Хронологически система производства монет стала напряженной в обстоятельствах, предшествовавших вторжениям кочевников. Очевидно, что не все в регионе было хорошо вплоть до дня (или, по сценарию Тарна, битвы), которая обрекла греческих правителей и их ремесленников. Фактически, эти вторжения могли быть следствием, а не причиной краха Бактрии. Каковы бы ни были непосредственные обстоятельства (гражданская война, чума, землетрясение, отравление окружающей среды или какая-то другая серия бедствий), которые побудили греков эвакуироваться их Ай-Ханума, условия, возможно, уже заставили рабочих монетных дворов и их руководителей отказаться от самых высоких стандартов своего ремесла. Кочевники-захватчики могли просто вторгнуться, чтобы воспользоваться какой-то ухудшающейся ситуацией, во многом так же, как они сделали в Согдиане, когда греки сражались с греками во время осады Бактры. Условия еще больше ухудшились после убийства Эвкратида, поскольку стрессы, связанные с ресурсами и народами царства Гелиокла, привели к росту и серьезности ошибок чеканки. Кочевники стали удобным козлом отпущения за весь упадок и падение эллинистической Бактрии, но на этой границе — как позже на римской — внутренние кризисы и крах системы могут быть лучшим объяснением.
Теперь, кажется, несомненно, что поддержание чистой и незагрязненной формы эллинизма не было главной целью населения Бактрии в те кризисные времена. По-видимому, на всех других этапах операционного цикла по-прежнему проявлялась осторожность, обеспечивая адекватный — на самом деле увеличенный — запас слитков, должным образом проверенных. Тем не менее, допускались дефектные штемпеля, отбивающие десятки тысяч монет каждый.
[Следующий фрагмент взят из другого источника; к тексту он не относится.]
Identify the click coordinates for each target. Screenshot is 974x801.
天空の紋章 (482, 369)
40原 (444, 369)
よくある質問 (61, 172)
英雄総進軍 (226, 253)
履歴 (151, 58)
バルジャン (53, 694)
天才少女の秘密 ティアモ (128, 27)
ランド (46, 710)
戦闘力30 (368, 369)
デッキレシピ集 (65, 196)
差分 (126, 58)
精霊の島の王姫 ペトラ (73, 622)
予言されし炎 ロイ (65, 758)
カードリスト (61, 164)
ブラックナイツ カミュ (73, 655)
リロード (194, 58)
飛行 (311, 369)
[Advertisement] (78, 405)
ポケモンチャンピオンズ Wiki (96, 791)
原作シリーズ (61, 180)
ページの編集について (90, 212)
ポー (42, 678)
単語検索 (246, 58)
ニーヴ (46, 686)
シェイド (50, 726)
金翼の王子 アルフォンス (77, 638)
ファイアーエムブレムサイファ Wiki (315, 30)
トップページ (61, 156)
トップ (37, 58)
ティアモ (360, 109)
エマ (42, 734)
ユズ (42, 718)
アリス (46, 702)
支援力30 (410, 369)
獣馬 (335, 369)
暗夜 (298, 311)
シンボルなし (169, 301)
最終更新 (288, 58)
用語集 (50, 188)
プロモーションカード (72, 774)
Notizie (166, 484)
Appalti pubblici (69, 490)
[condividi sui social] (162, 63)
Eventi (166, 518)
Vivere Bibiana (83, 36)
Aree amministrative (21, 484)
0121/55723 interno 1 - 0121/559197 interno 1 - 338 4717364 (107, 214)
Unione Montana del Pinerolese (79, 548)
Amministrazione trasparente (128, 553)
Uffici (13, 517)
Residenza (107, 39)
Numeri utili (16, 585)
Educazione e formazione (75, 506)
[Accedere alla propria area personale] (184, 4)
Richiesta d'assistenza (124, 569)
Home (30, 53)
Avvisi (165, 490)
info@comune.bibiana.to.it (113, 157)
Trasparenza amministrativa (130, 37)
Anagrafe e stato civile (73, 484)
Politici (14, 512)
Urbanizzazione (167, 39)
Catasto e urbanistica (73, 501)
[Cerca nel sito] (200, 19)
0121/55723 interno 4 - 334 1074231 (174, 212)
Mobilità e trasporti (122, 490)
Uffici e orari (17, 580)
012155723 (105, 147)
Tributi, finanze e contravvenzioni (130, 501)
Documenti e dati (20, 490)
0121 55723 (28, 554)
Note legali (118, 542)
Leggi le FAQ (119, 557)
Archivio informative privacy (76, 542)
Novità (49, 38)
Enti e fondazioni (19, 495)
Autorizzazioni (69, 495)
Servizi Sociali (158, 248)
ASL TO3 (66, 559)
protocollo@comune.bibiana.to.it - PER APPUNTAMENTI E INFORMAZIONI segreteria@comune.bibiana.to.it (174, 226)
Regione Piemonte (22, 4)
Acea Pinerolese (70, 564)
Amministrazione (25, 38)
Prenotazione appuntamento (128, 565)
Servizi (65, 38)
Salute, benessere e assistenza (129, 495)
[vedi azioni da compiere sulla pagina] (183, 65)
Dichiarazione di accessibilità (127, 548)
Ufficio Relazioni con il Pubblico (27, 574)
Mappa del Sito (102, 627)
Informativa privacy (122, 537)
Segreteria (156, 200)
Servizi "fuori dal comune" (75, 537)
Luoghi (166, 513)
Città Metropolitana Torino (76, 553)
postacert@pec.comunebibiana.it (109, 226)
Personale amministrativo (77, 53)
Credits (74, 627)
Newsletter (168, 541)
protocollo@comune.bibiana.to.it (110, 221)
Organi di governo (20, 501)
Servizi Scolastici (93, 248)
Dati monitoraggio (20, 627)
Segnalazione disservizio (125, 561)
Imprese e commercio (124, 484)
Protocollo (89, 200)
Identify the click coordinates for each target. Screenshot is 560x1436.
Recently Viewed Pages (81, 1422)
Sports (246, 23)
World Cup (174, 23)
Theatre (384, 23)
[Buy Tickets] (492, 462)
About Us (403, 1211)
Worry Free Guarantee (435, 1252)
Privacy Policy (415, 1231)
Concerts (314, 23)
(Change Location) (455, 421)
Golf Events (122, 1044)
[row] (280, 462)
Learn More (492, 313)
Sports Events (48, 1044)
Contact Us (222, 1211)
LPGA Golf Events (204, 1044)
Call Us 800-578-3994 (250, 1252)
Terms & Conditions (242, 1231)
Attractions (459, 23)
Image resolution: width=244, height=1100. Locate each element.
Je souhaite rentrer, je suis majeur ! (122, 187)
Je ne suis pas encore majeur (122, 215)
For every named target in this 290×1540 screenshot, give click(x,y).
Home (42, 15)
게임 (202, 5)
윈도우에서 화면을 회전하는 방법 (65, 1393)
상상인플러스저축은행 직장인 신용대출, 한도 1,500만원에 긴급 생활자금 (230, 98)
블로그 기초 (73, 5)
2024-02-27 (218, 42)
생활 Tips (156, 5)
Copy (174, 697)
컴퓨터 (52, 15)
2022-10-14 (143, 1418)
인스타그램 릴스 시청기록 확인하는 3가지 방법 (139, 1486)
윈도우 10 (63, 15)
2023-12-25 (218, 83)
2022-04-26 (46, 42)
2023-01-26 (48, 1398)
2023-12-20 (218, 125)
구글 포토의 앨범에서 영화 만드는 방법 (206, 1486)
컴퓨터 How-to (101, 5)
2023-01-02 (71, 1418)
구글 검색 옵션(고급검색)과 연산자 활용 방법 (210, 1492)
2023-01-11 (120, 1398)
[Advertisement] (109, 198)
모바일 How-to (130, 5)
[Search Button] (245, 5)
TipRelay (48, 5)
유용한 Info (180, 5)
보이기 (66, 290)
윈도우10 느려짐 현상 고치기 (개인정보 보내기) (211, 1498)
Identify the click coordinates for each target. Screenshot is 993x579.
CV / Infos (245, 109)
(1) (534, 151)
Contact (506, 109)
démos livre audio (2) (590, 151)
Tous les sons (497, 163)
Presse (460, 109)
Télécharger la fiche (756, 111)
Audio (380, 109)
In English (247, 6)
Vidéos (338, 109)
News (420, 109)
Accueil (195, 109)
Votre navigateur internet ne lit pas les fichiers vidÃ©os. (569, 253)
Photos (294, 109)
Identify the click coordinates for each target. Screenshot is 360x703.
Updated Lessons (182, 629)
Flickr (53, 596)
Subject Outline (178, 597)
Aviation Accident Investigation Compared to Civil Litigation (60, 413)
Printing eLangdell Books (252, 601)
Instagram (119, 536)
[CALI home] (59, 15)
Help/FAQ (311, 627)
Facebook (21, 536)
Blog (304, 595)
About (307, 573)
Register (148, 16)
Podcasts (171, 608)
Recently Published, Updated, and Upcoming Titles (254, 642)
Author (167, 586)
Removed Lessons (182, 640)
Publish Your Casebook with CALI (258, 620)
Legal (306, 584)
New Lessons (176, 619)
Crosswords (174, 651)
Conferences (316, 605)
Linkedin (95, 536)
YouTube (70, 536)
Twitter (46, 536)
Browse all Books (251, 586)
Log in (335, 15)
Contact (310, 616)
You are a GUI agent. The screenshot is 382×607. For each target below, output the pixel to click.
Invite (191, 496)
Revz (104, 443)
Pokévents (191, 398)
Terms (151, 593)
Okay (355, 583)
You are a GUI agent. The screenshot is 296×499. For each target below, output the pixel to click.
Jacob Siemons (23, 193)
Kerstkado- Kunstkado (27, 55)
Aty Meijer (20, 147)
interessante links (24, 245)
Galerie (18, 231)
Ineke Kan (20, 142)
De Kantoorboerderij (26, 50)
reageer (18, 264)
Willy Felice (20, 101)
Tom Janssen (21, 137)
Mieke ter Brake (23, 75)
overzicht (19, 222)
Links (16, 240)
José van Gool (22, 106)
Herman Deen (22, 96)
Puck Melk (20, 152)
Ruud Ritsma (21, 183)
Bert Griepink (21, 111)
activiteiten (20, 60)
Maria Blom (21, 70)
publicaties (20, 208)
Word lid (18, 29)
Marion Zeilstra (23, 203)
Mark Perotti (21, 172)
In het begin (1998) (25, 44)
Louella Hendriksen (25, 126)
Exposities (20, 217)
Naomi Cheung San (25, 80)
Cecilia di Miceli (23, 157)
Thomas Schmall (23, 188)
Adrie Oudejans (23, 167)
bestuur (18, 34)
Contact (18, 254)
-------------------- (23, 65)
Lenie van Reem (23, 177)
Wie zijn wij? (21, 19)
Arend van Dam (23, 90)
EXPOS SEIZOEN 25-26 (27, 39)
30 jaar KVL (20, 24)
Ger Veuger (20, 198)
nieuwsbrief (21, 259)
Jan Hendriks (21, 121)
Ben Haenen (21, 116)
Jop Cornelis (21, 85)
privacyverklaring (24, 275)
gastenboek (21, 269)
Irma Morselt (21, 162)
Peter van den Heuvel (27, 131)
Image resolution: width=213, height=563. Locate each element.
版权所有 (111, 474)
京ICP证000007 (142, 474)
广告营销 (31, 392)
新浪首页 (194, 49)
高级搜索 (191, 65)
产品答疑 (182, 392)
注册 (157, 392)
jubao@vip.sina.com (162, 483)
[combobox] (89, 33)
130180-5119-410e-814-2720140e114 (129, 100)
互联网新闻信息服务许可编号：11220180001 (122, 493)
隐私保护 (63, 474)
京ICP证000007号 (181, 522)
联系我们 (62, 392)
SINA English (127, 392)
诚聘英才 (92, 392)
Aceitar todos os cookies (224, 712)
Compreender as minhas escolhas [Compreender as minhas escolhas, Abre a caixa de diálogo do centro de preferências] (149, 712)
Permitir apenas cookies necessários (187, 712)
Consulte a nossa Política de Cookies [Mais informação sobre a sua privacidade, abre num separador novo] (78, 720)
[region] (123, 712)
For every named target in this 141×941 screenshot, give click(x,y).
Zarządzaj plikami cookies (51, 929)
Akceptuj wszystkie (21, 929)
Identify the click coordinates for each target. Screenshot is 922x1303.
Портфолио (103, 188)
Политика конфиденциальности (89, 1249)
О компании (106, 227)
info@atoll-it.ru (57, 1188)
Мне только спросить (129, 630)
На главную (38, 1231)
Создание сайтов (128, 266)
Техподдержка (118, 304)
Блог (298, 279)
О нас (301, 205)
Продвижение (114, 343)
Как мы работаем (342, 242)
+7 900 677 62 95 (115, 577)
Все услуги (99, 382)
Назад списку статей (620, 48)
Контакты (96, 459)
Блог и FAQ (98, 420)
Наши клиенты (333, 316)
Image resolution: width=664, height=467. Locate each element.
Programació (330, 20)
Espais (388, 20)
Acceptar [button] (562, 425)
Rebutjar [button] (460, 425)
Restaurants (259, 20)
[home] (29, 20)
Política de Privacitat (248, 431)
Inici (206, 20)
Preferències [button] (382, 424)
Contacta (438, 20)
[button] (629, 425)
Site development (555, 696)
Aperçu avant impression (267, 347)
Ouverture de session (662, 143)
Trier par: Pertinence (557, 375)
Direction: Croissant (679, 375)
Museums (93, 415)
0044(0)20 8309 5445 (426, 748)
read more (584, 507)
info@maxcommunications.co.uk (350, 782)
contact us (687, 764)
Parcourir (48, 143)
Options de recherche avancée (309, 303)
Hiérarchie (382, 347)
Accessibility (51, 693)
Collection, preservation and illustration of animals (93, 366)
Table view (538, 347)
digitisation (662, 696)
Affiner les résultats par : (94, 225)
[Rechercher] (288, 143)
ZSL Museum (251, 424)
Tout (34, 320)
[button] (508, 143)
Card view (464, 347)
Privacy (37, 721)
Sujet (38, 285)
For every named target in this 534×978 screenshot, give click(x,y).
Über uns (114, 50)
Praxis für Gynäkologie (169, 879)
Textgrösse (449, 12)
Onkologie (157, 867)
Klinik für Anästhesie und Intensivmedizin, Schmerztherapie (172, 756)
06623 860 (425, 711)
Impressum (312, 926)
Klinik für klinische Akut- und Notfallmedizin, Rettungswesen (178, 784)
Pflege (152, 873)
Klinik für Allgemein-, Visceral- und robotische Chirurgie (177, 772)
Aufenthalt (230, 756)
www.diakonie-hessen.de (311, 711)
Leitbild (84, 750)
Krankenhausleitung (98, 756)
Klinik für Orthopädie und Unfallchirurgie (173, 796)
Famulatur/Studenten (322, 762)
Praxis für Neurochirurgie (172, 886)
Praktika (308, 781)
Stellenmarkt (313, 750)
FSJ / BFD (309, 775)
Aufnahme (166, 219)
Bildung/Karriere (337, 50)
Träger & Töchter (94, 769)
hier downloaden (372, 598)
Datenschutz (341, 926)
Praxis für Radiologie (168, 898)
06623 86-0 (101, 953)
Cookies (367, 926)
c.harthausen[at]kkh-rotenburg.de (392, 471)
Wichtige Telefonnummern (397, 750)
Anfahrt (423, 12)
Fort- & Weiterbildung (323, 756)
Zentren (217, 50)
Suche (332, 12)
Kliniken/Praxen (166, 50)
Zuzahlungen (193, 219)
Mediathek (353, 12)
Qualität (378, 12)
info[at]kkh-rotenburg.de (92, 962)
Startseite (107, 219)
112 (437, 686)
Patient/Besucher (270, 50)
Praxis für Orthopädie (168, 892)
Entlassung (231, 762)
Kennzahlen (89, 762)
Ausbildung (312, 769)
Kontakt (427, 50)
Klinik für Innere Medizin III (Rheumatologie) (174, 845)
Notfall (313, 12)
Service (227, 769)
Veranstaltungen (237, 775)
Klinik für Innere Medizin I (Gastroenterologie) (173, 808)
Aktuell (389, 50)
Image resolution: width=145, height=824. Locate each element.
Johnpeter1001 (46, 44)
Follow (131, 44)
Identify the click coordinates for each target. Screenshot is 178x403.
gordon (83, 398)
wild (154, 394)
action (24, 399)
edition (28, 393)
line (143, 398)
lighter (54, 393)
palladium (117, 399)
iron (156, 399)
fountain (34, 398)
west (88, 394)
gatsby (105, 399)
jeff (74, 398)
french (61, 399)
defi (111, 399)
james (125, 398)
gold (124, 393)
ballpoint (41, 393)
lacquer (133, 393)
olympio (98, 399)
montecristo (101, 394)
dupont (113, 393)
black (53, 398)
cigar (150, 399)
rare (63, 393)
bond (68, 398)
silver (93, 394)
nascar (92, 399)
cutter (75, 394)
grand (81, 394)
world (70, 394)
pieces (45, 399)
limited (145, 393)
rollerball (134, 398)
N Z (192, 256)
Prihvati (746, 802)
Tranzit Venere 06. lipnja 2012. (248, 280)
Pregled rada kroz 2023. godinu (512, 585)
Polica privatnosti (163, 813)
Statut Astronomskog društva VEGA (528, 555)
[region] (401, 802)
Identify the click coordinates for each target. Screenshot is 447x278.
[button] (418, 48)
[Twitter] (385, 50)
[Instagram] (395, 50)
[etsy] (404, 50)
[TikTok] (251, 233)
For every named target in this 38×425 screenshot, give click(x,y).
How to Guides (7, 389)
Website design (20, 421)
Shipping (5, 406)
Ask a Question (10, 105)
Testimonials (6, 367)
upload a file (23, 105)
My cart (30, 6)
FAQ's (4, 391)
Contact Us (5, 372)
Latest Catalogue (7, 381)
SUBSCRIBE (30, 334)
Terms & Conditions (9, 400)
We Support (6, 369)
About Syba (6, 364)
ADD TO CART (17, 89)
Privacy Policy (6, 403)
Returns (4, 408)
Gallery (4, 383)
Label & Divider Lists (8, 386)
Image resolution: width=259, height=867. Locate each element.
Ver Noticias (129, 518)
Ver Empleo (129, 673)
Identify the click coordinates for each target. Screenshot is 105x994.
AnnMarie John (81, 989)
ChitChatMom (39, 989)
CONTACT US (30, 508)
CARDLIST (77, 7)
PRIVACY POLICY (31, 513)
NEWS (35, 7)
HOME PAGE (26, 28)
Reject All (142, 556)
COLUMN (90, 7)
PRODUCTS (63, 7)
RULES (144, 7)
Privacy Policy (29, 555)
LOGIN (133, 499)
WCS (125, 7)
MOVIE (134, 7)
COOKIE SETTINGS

Неужели не было времени проверить один из пяти штемпелей или одину из нескольких тысяч монет? Если нет, то ситуация, должно быть, была ужасной. Возможно, также, что многие из монет предназначались для тех, кто имел другие ожидания от греков, например, для иностранных наемников. Монеты массового производства, в отличие от нескольких памятников и надписей, доказывают, что бактрийское общество находилось в состоянии изменения и что нормы поведения были менее строгими. По крайней мере, это, кажется, уроком когнитивной нумизматики, поскольку она исследует переднюю часть цепочки операций. Далее мы обратимся к поведению, отраженному за пределами этих монетных дворов.